Не может быть, однако, речи о механическом объединении этих сфер в элегиях: напротив, они взаимоосвещаются, раскрываются навстречу друг другу. Элегический герой проходит разделяющее их расстояние. Тема «движения, пути» становится центральной темой элегий. Слово sīþ («путь») входит в них как ключевое в разных своих значениях. В прямом значении это просто путь как преодоление расстояния, и герои элегий, скитальцы и морестранники, — все проходят свой «многодневный путь» по «стезе соленой» (горше участь героинь, заточенных «на острову» или в какой-то неведомой землянке).

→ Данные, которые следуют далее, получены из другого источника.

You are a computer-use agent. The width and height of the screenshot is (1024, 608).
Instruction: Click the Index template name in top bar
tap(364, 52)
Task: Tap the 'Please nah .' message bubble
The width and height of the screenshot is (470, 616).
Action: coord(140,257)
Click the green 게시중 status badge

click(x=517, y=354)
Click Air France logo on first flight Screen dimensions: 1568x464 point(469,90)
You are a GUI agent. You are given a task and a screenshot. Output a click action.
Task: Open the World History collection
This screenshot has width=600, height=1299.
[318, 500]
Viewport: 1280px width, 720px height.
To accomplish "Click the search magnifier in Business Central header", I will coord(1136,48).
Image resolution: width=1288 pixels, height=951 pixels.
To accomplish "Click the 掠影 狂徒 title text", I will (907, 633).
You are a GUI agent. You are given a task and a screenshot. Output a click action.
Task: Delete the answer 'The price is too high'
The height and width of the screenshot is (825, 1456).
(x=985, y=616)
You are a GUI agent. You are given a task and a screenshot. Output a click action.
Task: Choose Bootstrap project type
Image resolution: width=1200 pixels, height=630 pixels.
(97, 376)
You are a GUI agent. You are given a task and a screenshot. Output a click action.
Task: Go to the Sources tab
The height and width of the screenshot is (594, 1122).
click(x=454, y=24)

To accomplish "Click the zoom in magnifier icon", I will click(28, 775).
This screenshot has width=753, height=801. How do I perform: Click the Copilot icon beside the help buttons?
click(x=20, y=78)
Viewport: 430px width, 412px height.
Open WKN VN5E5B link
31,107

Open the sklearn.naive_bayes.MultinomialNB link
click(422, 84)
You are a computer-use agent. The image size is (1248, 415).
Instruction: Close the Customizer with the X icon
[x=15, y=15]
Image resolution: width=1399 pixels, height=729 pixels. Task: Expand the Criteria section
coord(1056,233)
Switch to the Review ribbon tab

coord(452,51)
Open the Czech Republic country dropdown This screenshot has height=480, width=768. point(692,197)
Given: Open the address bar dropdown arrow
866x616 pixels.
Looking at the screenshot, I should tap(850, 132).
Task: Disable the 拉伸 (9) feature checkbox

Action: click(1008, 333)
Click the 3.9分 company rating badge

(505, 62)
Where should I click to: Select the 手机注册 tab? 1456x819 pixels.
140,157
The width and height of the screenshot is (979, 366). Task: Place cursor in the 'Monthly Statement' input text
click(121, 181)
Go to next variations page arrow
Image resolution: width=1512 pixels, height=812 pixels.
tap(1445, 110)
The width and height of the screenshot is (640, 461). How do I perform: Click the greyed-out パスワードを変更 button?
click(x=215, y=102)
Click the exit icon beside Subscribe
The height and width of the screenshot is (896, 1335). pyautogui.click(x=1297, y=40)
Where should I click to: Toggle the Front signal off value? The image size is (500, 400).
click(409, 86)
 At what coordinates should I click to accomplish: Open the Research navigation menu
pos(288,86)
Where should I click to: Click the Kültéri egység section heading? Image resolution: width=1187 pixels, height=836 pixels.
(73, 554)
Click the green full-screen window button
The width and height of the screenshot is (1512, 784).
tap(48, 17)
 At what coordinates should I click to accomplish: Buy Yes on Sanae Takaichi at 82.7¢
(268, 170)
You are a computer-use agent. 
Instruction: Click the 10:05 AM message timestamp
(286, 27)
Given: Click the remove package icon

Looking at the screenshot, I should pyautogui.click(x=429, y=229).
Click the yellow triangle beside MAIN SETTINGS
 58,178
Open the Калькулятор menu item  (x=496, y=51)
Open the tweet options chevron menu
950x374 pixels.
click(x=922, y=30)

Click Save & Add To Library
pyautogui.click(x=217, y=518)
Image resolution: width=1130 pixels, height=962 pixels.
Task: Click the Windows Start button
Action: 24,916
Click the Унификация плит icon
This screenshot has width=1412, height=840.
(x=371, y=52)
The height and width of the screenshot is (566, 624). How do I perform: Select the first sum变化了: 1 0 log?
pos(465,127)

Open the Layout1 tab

Это значение углублено вторым, переносным. Как убедительно показал Т. Шиппи[285], слово sīþ обозначало в древнеанглийской поэзии и путь как опыт, испытание (ср. нем. Ehrfahrung от fahren — «ехать, путешествовать»). Идеалы героического мира уже не вся мудрость для героя, в испытаниях он приобретает и мудрость новую, иногда вступающую в спор со старой. Герой эпической поэзии чрезмерен и безогляден в своих поступках, слово ofermōd (буквально «избыточный дух») служит высшей похвалою такому герою, как «Беовульф»[286]. Совсем иного рода мудрость Скитальца:

да станет он терпеливым,

не слишком вспыльчивым,

не слишком спорчивым,

не слишком слабым,

не слишком храбрым,

не слишком робким,

ни прытким,

на дары не слишком падким,

но прежде не слишком гордым.

Философский взгляд на жизнь исповедуется и в «Плаче жены», в плохо вяжущихся с контекстом этой элегии (и потому вызвавших особенно много споров) строках:

и мужу смолоду

не можно быть беспечным, —

сердцем невеселый,

хоть по всем приметам

тих и безмятежен,

он терпит муку.

Исследователи видят в этих и подобных мотивах элегий прямое влияние христианских идей: говоря об их утешительной философии, ссылаются на Боэция (наряду с Альфредовым переводом Боэция, известны и аллитерационные «Метры Боэция»), находят много параллелей к элегиям и в клерикальной литературе. Нет основания сомневаться в этих параллелях: крушение мира, города, поверженные в развалины, близость Судного дня, непрочность человеческого бытия — все это темы, хорошо известные средневековой литературе. Обе всём этом страстно говорил на родном языке и замечательный англосаксонский проповедник X в. Вульфстан. Но для понимания поэтики элегий гораздо важнее, что эти общие настроения предстают в них как приобретенный опыт, т. е. идут не извне, а изнутри традиционного для эпической поэзии мировосприятия, не ломают его, а из него вырастают. Эпическая поэзия целиком изображала прошлое, которое потому и возносилось так высоко, что не было противопоставлено в поэзии настоящему: «изображаемый мир героев стоит на совершенно ином и недосягаемом ценностно-временном уровне, отделенном эпической дистанцией»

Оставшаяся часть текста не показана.